Who am I?

Steve Jobs cannot make it any better when he said,

“You cannot connect the dots looking forward, you can only connect them looking backwards.”

He got it, bull’s eye. The future is unknown and, is only driven by the present. I knew this but, it is only now that I have come to understand it. Today, I turn 20. Two decades of living and yet, the question which I have always been seeking the answer still remains – Who am I?

With all honesty, I still do not know. The closest I have is a conjecture that the question of “Who am I?” is time-dependent. You can ask yourself this today and have an entirely different answer after ten years. Correlating time and multiple probabilities presuppose that the answer is continuously changing. Does this mean that we can only determine our identity at specific points in our lives. Considering that than, the more appropriate question is –

Who am I now?

My answer is plain and simple,

I am dying.

Don’t get me wrong here. I am free of any terminal illness. Neither do I have suicidal tendencies. But for some reason, it is my answer. We are all dying. Every breath we take maneuvers us towards our last breath. Death is inevitable. It happens to everyone and everything. Each day that he sun rises, we are awakened with hope and a certain degree of vigour. But how many of us remember  the fact that the very same emotions are balanced by their oppositions – aging, weakness and the passing of time, for examples.

At least today I can say that I am dying every day and, each day gets better than the previous one – or so, I believe. Of course, there are days when life throws exceptional bull shit and I just happen to have my arms wide open but, even if this is the case, I choose to believe that things get better. Only when I accepted the concept of death did I begin to find the meaning of life. Death is a hoarder and to have this in mind is like a weapon which taught me to live more with a deeper sense of gratitude.
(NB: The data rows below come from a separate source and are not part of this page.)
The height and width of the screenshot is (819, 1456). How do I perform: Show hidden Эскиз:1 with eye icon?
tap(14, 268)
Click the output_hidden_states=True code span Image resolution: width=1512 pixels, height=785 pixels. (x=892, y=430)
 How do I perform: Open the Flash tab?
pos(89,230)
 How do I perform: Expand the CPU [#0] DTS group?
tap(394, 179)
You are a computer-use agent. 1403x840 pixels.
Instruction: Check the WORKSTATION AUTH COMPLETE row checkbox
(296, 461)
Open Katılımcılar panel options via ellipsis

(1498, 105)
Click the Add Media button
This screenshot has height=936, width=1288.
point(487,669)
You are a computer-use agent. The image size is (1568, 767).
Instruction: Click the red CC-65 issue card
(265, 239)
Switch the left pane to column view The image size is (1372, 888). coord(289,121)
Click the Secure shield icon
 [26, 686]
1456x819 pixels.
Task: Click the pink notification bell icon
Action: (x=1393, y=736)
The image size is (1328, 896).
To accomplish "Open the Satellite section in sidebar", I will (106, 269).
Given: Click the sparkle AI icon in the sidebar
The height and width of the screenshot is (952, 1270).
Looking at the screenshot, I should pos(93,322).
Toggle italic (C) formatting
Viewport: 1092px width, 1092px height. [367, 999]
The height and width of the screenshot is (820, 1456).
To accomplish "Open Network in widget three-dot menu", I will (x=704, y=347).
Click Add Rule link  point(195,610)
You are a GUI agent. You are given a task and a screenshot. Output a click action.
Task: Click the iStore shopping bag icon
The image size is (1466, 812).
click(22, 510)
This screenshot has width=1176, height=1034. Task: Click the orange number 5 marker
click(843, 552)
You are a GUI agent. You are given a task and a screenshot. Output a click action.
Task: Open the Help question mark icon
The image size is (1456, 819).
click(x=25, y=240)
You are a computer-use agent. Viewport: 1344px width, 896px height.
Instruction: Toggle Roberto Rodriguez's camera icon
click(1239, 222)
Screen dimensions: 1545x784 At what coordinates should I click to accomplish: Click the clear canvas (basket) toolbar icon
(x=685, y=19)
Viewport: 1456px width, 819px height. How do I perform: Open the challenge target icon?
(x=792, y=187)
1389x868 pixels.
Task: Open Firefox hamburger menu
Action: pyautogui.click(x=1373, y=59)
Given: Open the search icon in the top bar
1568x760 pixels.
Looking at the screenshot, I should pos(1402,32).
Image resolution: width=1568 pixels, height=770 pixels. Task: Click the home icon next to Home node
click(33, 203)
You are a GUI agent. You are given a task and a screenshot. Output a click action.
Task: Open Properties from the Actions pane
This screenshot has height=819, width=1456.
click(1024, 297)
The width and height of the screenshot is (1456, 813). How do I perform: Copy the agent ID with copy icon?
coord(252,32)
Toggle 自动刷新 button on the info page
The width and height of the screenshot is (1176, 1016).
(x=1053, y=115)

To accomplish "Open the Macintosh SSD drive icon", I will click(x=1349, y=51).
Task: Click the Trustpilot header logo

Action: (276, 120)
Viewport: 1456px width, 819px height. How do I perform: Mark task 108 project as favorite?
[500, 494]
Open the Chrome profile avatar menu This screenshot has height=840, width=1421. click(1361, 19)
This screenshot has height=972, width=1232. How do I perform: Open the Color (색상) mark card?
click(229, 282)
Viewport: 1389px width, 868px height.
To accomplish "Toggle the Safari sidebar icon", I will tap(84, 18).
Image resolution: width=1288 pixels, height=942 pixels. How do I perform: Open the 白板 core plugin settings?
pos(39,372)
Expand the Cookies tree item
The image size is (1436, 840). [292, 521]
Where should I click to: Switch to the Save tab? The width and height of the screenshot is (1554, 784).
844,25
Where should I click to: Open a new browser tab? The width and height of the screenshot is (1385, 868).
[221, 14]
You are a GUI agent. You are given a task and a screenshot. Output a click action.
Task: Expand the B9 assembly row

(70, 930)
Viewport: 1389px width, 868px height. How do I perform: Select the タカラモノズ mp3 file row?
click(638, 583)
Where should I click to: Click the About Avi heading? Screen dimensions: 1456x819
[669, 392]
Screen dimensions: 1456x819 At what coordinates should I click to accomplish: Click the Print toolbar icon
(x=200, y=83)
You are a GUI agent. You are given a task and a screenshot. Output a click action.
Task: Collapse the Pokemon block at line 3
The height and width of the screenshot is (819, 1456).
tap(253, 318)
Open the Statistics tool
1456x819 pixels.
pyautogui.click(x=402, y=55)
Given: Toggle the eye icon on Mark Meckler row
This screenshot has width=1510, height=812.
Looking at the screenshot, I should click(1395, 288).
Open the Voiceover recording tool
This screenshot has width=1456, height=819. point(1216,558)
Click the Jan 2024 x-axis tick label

More in my dictionary means putting my life’s decisions inclined to the positive phase of the universe, the good side.

In my case, more is anchored in only two things. And it just so happened that my more, are the only ones in the entire universe that set my soul on fire. First being my life’s ambition to be a servant of those who are in need. And second is, to write my heart’s desires and struggles. You know how elders say that you are to find the very thing that drives you, the very thing that has the capacity to lit you up, I believe I have found it, them actually. The challenge for me now is how to make my desire to extend help others and my desire to write coexist without compromising one over the other. Only when I am able to do these two things happily and simultaneously will I consider myself successful.

Having my more rooted to my passions sounds strong, bold even, especially considering the fact that I have done a lot of things I am not proud of – mistakes that will always be a part of who I am. However, I have learned to let go because, first and foremost, they are done and over with. Admitting my mistakes and knowing that I should have done otherwise is enough for me. Second, my mistakes are vital bits of my identity and every single thing that happened in my life, mistakes included, led me to where I am now. Trust me when I say that the wrong things led me to writing this. Our mistakes were choices, unique just like us, because our definition of right and wrong dffers.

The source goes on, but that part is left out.